START DATASET CONTENT

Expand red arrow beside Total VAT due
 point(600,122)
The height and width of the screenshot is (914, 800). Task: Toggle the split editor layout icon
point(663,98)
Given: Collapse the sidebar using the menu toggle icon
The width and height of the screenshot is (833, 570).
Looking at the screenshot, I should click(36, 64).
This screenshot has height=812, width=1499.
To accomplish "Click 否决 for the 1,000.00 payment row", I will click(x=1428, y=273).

END DATASET CONTENT

TASK PROMPT:
For this exercise, give the entries above again with no difference at all.

THE ANSWER:
Expand red arrow beside Total VAT due
 point(600,122)
The height and width of the screenshot is (914, 800). Task: Toggle the split editor layout icon
point(663,98)
Given: Collapse the sidebar using the menu toggle icon
The width and height of the screenshot is (833, 570).
Looking at the screenshot, I should click(36, 64).
This screenshot has height=812, width=1499.
To accomplish "Click 否决 for the 1,000.00 payment row", I will click(x=1428, y=273).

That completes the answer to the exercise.